See the Supported Hardware document for information about platform needs for each scenario.

Build the hypervisor configuration

Modify the hypervisor configuration

The ACRN hypervisor leverages Kconfig to manage configurations; it is powered by Kconfiglib. A default configuration is generated based on the board you have selected via the BOARD= command line parameter. You can make further changes to that default configuration to adjust to your specific requirements.

To generate hypervisor configurations, you must build the hypervisor individually. The following steps generate a default but complete configuration, based on the platform selected, assuming that you are at the top level of the acrn-hypervisor directory. The configuration file, named .config, can be found under the target folder of your build.

$ cd hypervisor
$ make defconfig BOARD=nuc7i7dnb SCENARIO=industry

The BOARD specified is used to select a defconfig under misc/vm_configs/scenarios/. The other command line-based options (e.g. RELEASE) take no effect when generating a defconfig.

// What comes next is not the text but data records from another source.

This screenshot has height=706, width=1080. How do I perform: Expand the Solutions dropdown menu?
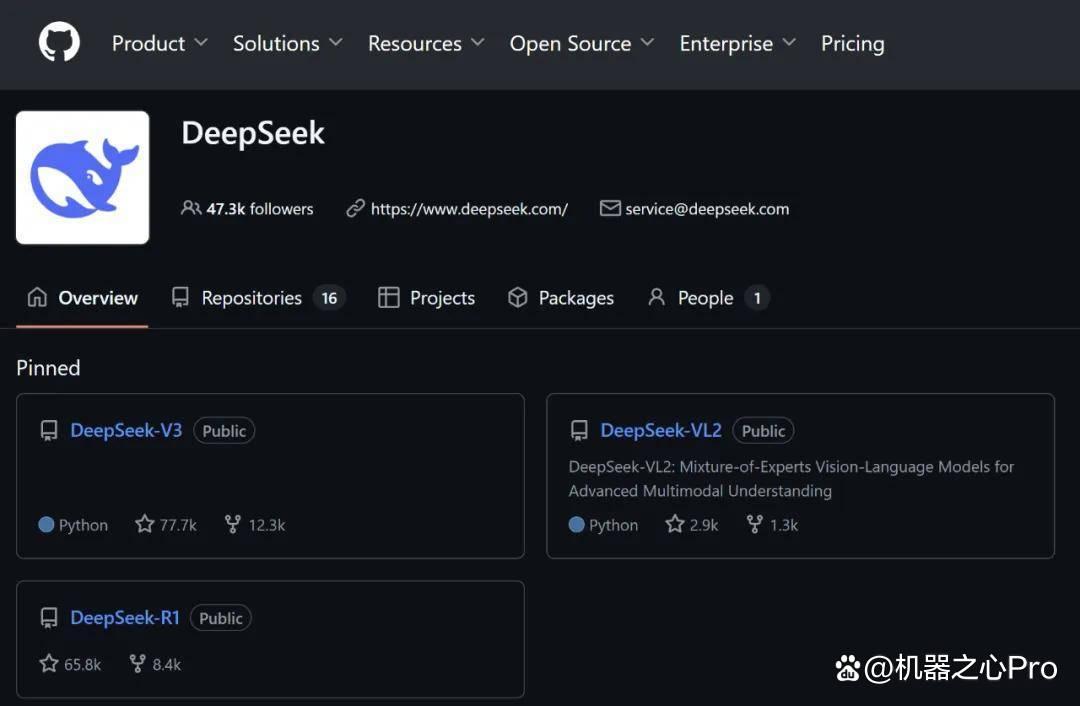[x=288, y=43]
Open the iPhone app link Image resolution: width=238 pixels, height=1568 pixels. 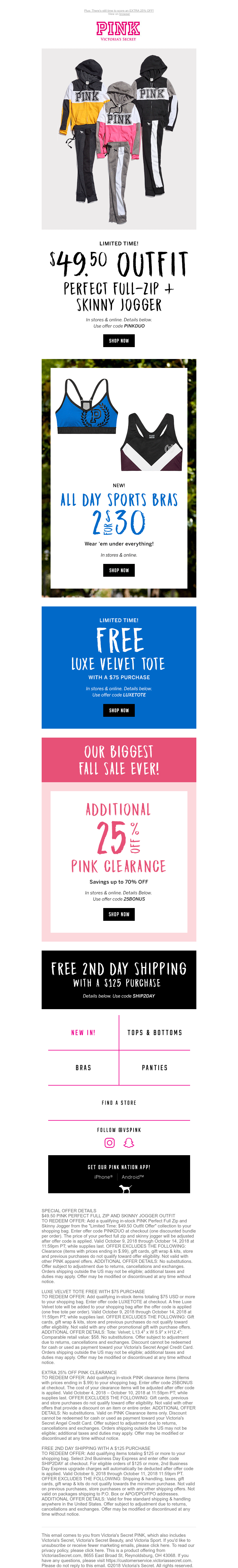click(x=103, y=1177)
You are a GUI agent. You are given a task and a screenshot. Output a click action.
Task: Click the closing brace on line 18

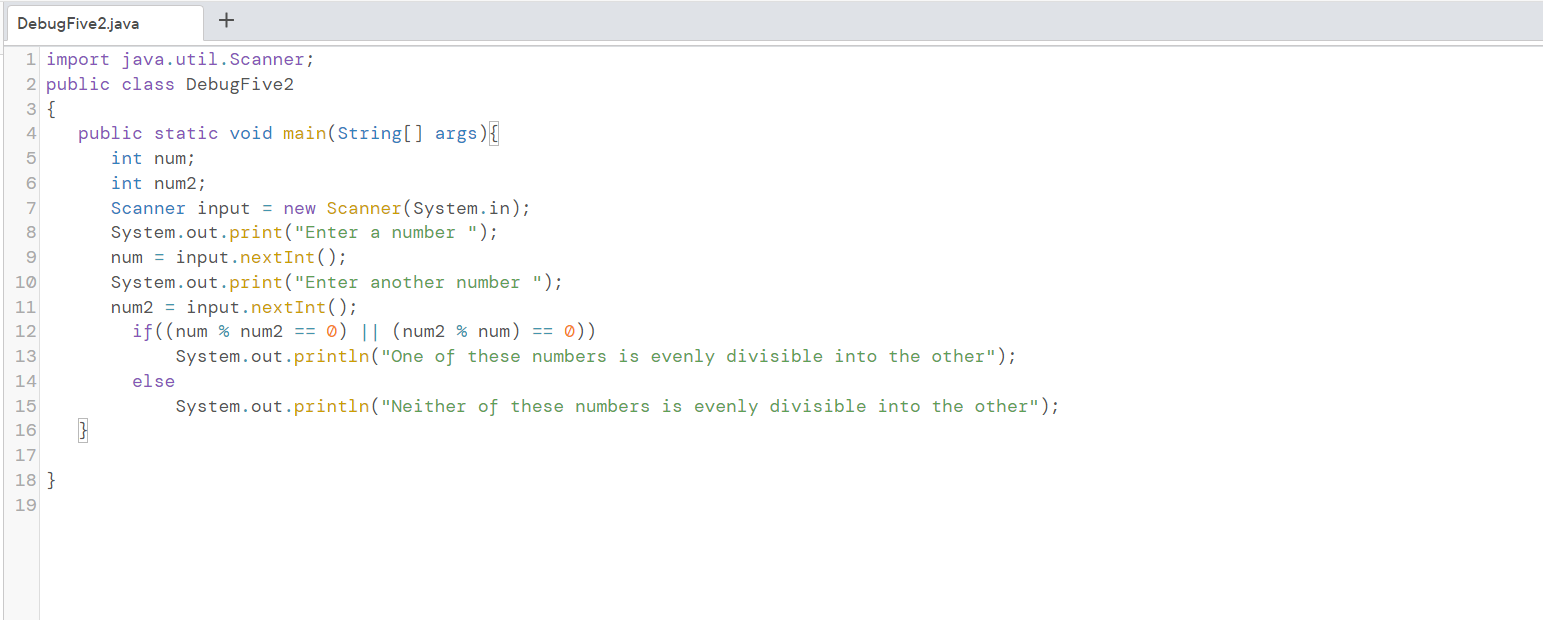[x=50, y=480]
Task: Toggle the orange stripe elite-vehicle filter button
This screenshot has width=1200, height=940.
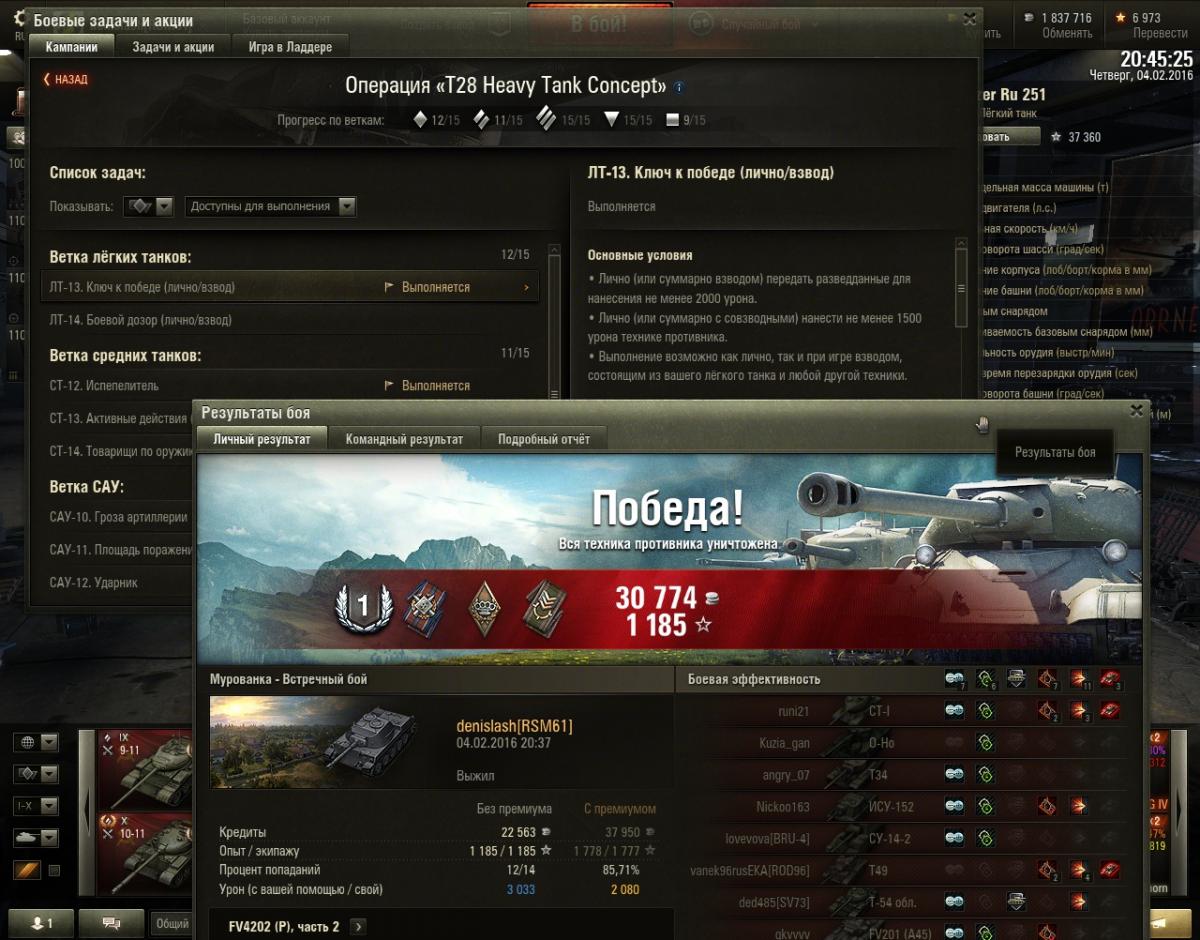Action: (27, 870)
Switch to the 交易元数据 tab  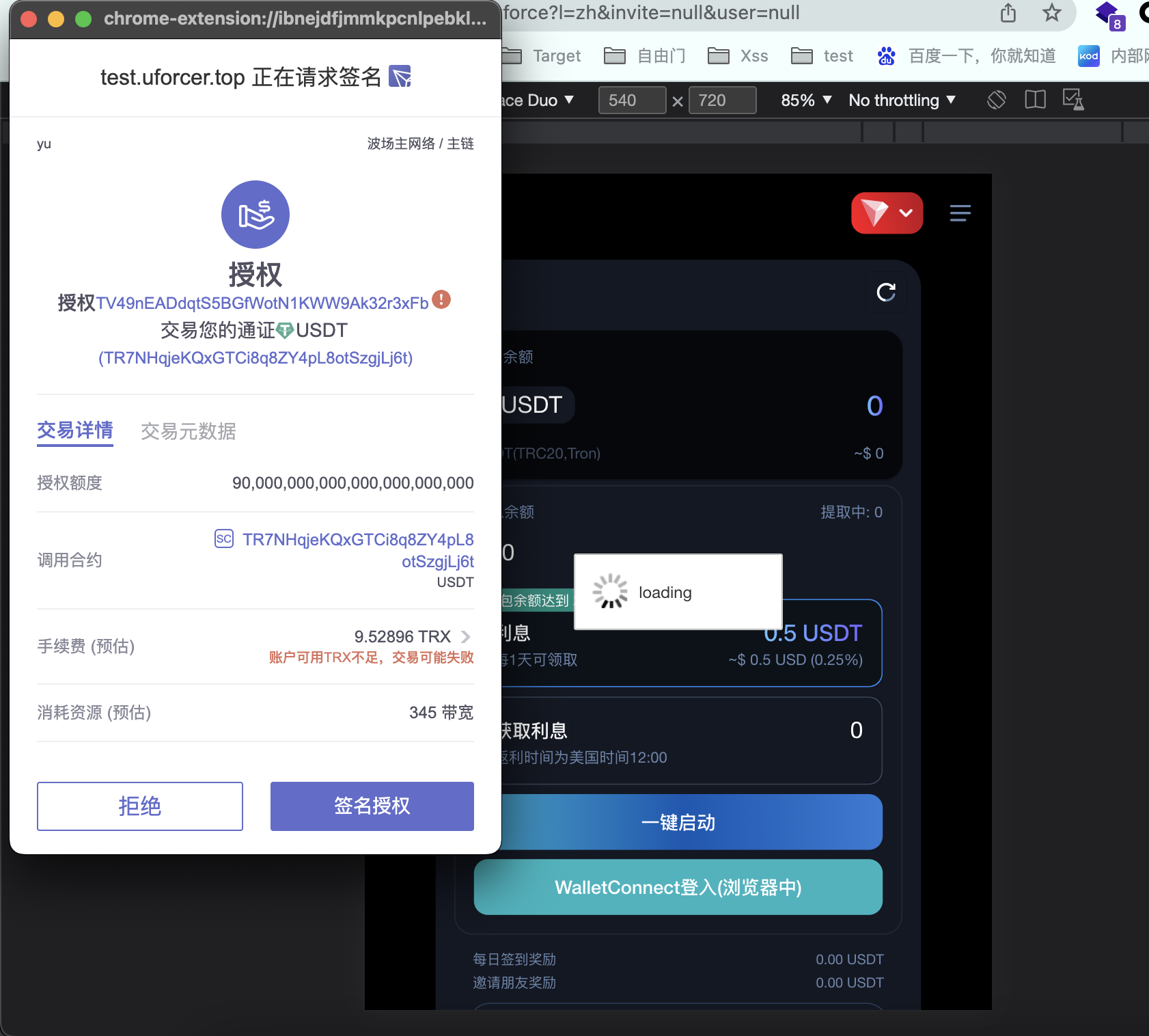(x=188, y=431)
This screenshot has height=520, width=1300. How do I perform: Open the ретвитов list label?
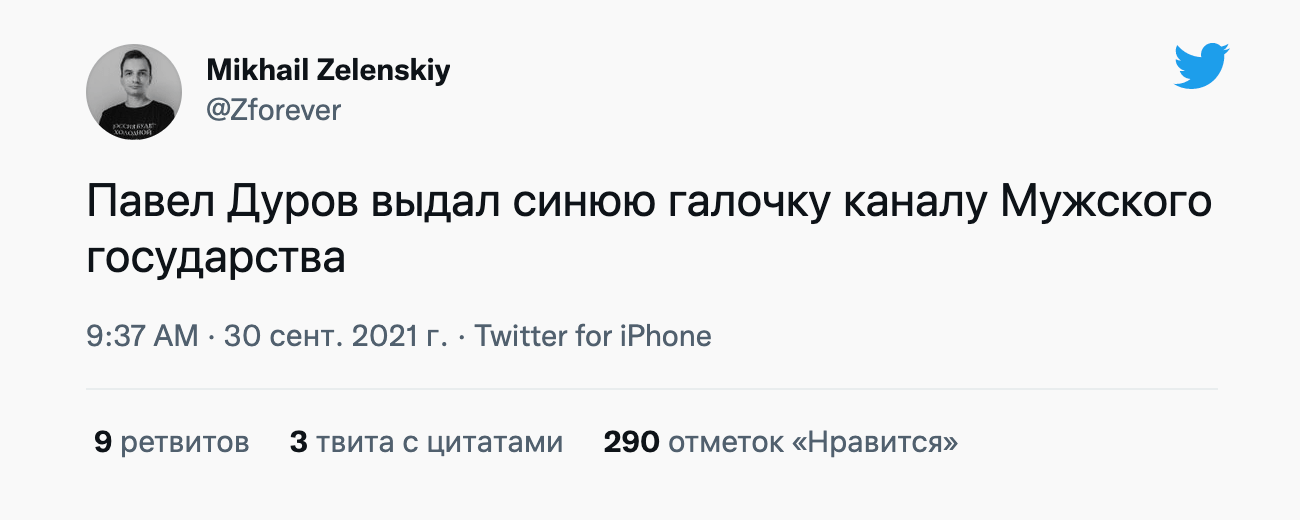(184, 442)
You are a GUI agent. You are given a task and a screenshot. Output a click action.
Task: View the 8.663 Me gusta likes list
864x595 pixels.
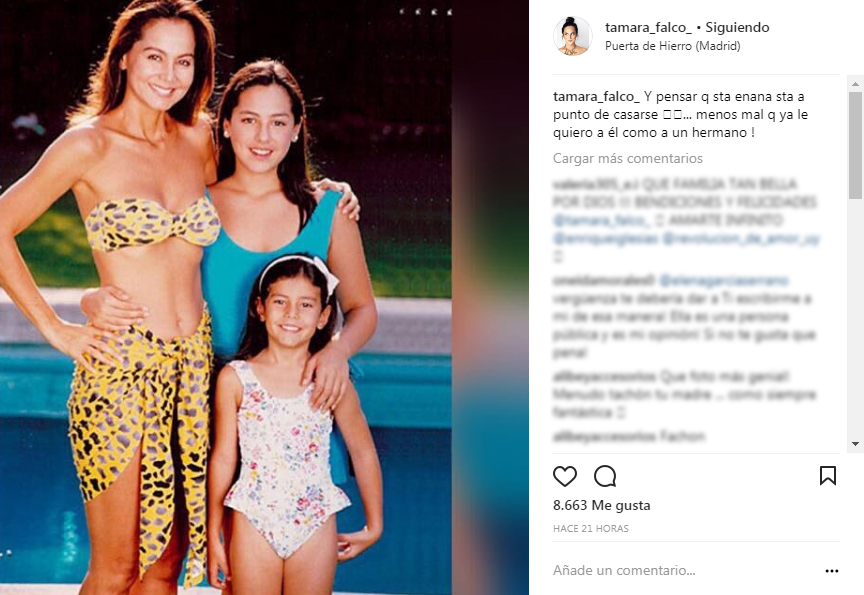point(602,505)
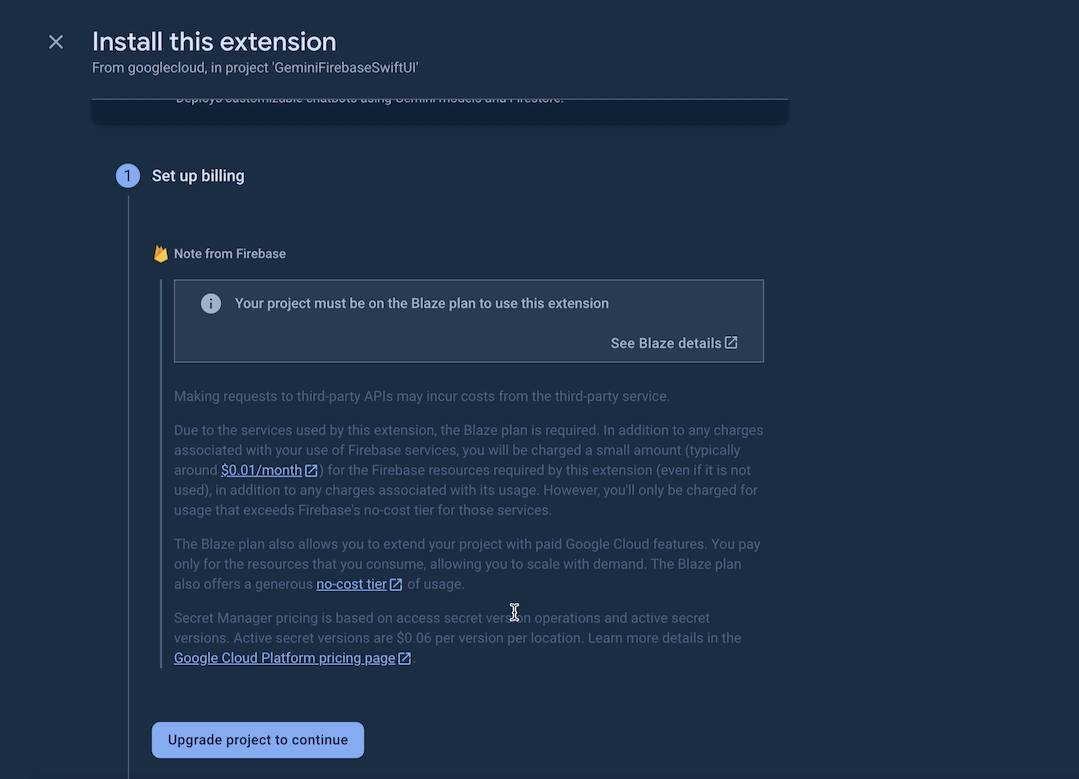The width and height of the screenshot is (1079, 779).
Task: Select the Set up billing step heading
Action: tap(198, 176)
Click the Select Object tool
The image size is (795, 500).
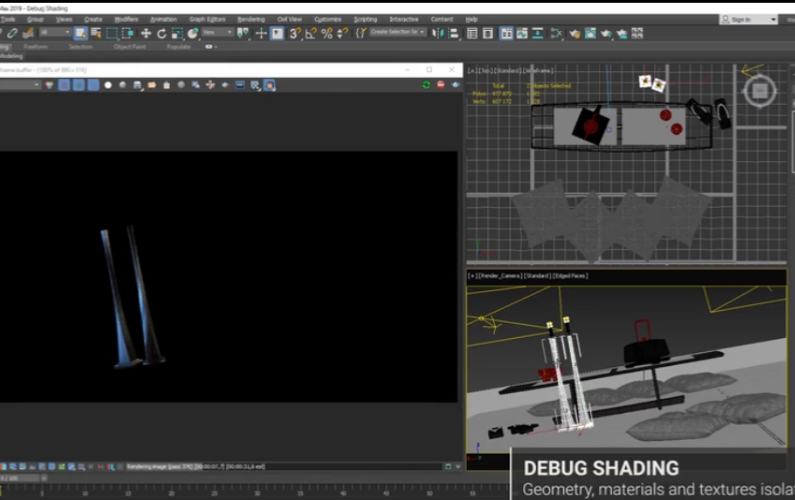80,33
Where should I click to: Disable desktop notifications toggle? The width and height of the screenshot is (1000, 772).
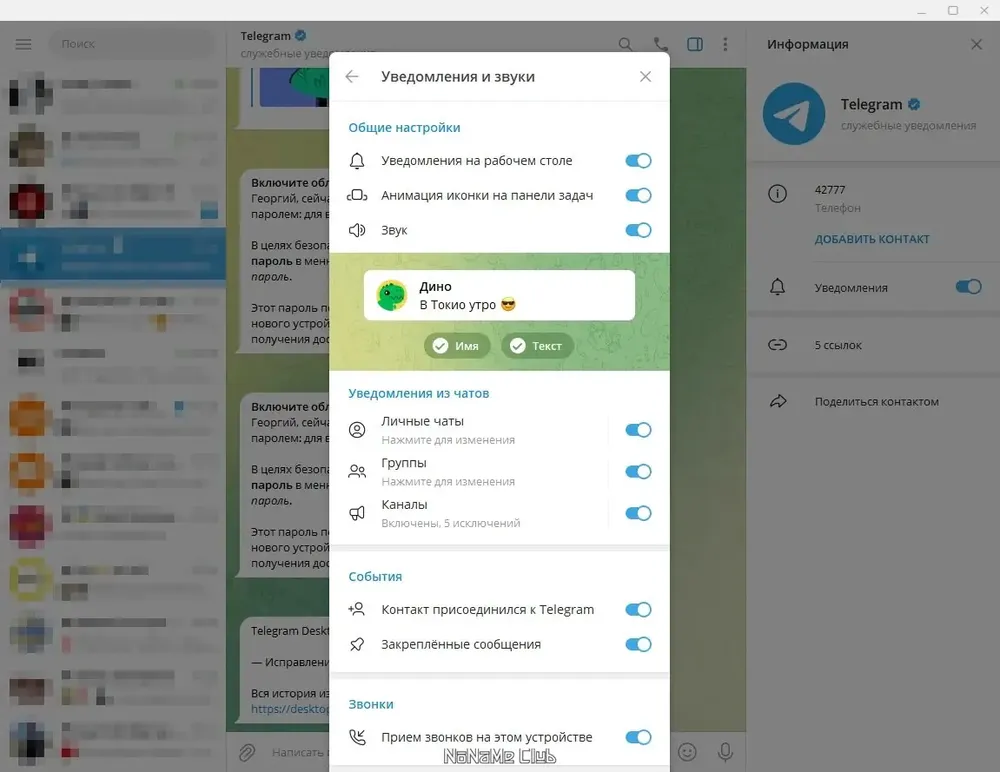click(x=637, y=161)
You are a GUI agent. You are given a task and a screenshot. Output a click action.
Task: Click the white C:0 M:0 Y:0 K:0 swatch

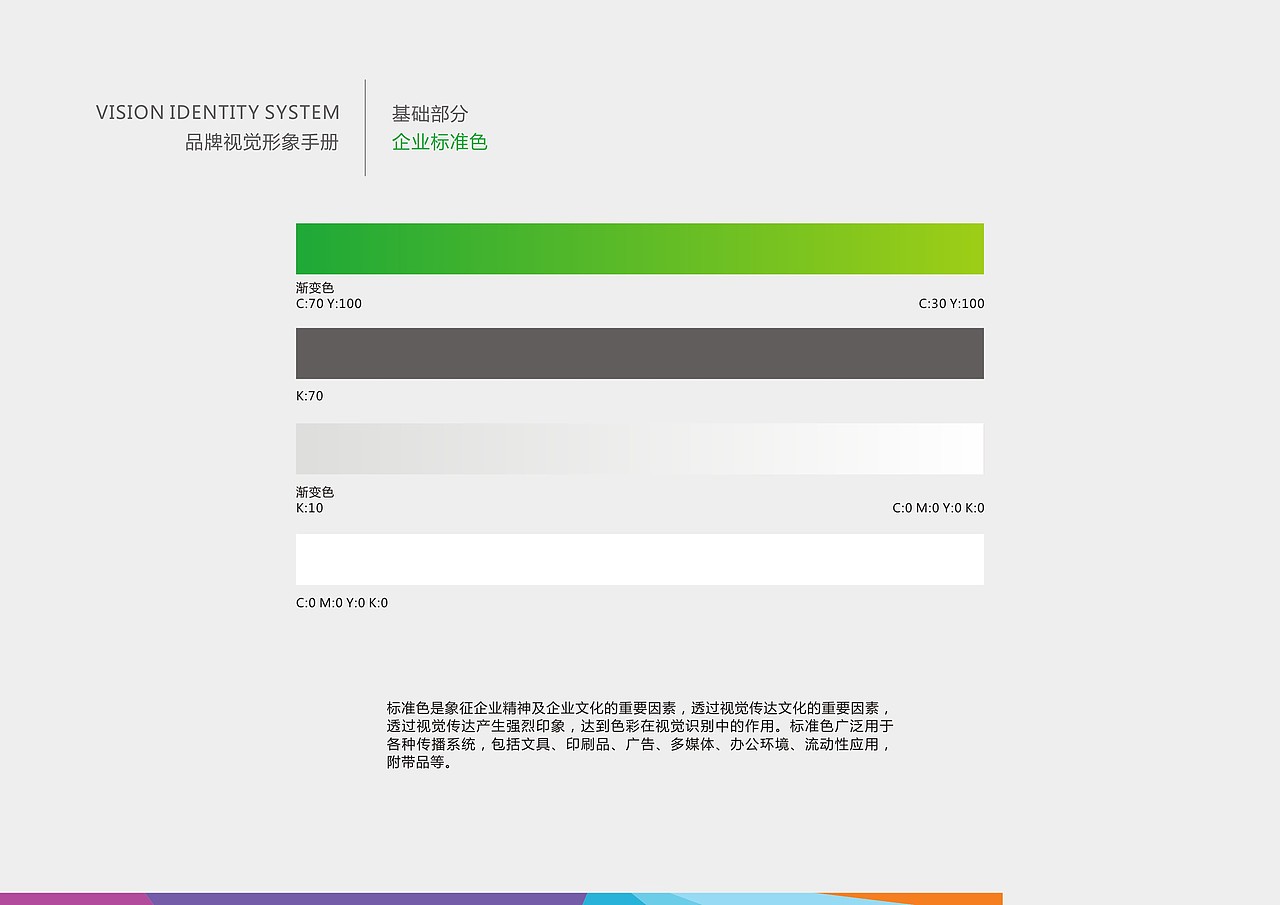click(x=640, y=559)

To modify the hypervisor configurations, you can either edit .config manually, or you can invoke a TUI-based menuconfig (powered by kconfiglib) by executing make menuconfig. As an example, the following commands (assuming that you are at the top level of the acrn-hypervisor directory) generate a default configuration file, allowing you to modify some configurations and build the hypervisor using the updated .config:

# Modify the configurations per your needs
$ cd ../         # Enter top-level folder of acrn-hypervisor source
$ make menuconfig -C hypervisor
# modify your own "ACRN Scenario" and "Target board" that want to build
# in pop up menu

Note that menuconfig is python3 only.

Refer to the help on menuconfig for a detailed guide on the interface:

$ pydoc3 menuconfig

Build the hypervisor, device model, and tools

Now you can build all these components at once as follows:

$ make       # Build hypervisor with the new .config

The build results are found in the build directory. You can specify a different Output folder by setting the O make parameter, for example: make O=build-nuc BOARD=nuc7i7dnb.

If you only need the hypervisor, use this command:

$ make clean                       # Remove files previously built
$ make -C hypervisor
$ make -C misc/efi-stub HV_OBJDIR=$PWD/hypervisor/build EFI_OBJDIR=$PWD/hypervisor/build

The acrn.efi will be generated in the ./hypervisor/build/acrn.efi directory hypervisor.

As mentioned in ACRN Configuration Tool, the Board configuration and VM configuration can be imported from XML files. If you want to build the hypervisor with XML configuration files, specify the file location as follows (assuming you’re at the top level of the acrn-hypervisor directory):

$ make BOARD_FILE=$PWD/misc/vm_configs/xmls/board-xmls/nuc7i7dnb.xml \
SCENARIO_FILE=$PWD/misc/vm_configs/xmls/config-xmls/nuc7i7dnb/industry.xml TARGET_DIR=xxx

Note

The BOARD and SCENARIO parameters are not needed because the information is retrieved from the corresponding BOARD_FILE and SCENARIO_FILE XML configuration files. The TARGET_DIR parameter specifies what directory is used to store configuration files imported from XML files. If the TARGET_DIR is not specified, the original configuration files of acrn-hypervisor would be overridden.

Follow the same instructions to boot and test the images you created from your build.